An emissions cap on car makers was initially proposed by former prime minister Malcolm Turnbull and was expected to save consumers $5.9 billion in fuel costs.

Australia has continued to lag in fuel efficiency standards, with more than 80 per cent of the global car market being subject to one.

This places Australia at a disadvantage in securing zero emission vehicles as carmakers prefer to send their limited supply to nations that reward car fleets that fall below an emissions cap or penalise those that exceed it.

“With record-high oil prices you can’t help but think it’s a bit crazy that we don’t have a mandate for more efficient vehicles to come here,” The Australia Institute’s climate and energy director, Richie Merzian said.

“Right now, the Albanese government is sticking closely to what they perceive as the mandate they have been given … [but] there have been some relatively positive signals from the Labor government that this is a policy they could pick up this term of government,”

“The car manufacturers are telling us that, ‘if you mandate robust fuel efficiency standards, we will bring over better vehicles, we will have more models available,’ Australians will ultimately save at the bowser and it won’t really cost that much more on the sticker price.”
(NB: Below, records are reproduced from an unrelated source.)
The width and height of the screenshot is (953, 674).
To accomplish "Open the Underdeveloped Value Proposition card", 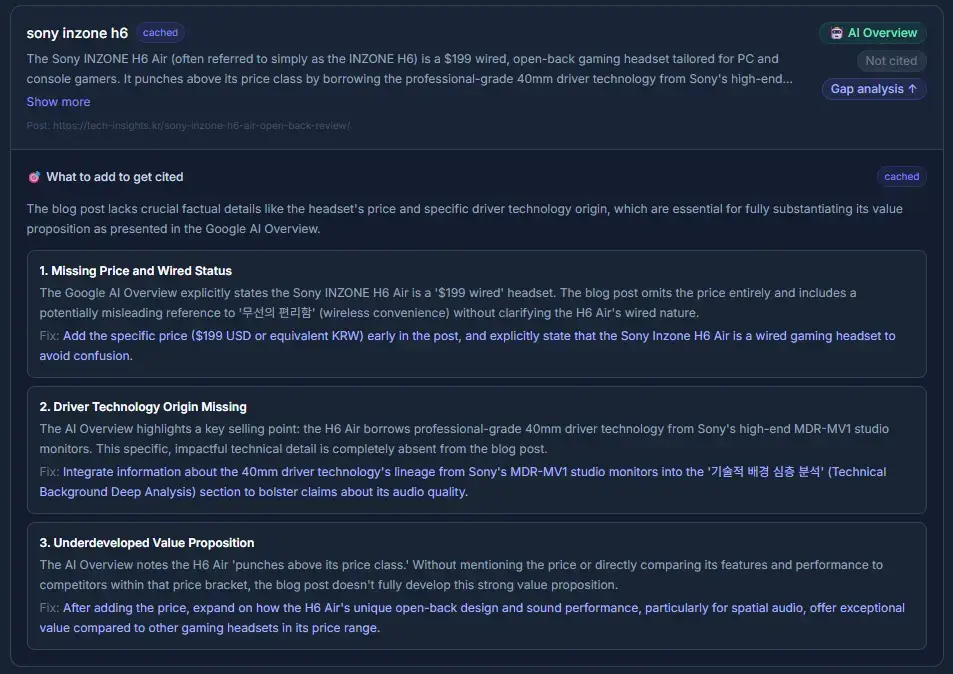I will tap(476, 586).
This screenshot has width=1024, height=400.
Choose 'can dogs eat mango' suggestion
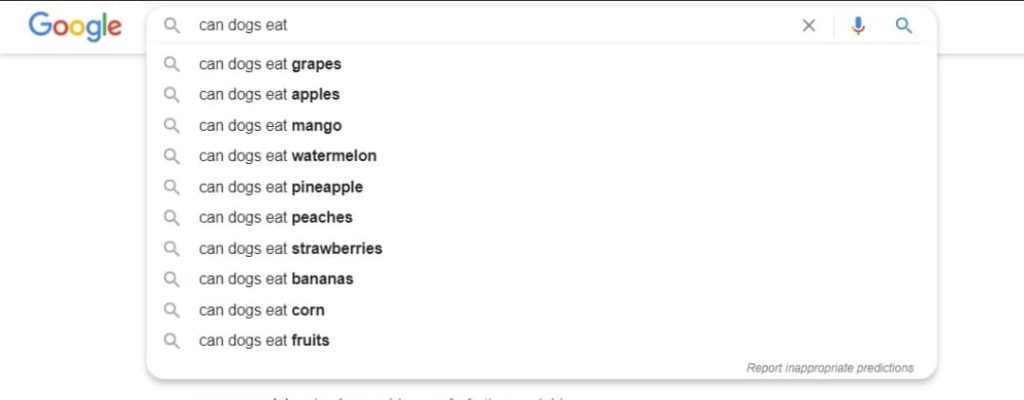point(541,125)
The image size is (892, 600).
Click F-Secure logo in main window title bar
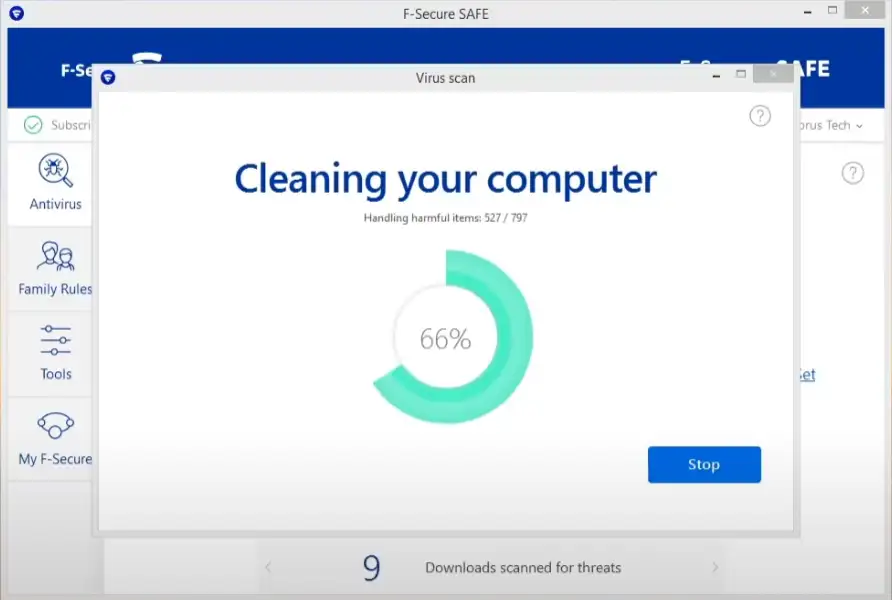tap(17, 14)
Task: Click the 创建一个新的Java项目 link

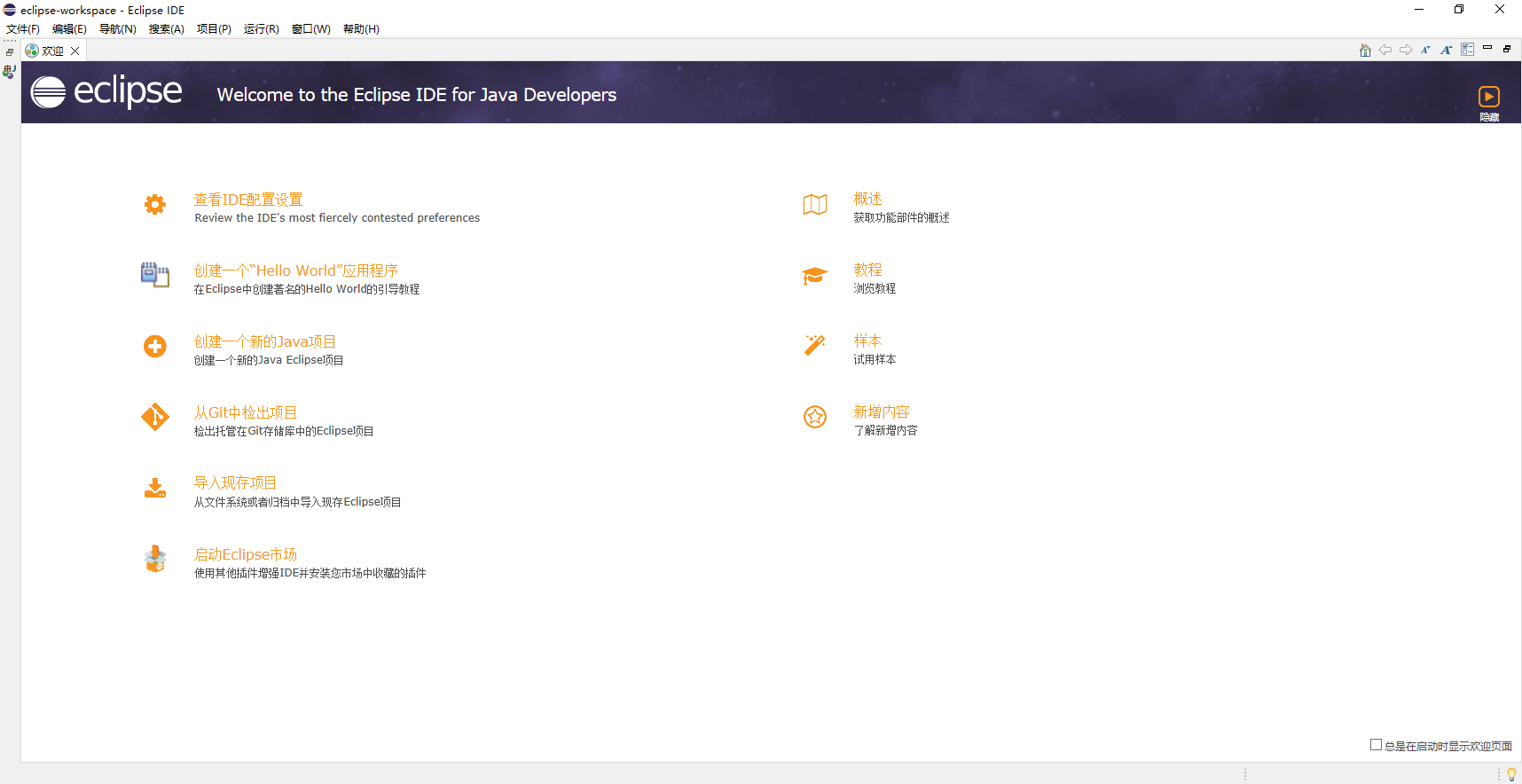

The industry expects and supports a mandatory emissions target, but careful considerations must be made for the move to be a success.

“There’s lots of people out there saying Australia needs a CO2 standard, not least because we need it to fix our supply constraints, but that doesn’t fix the challenges for the government of doing this. This is a big change,” Australian Automobile Association chief executive Michael Bradley said.

“There is a really delicate balancing act to be done here by the government.”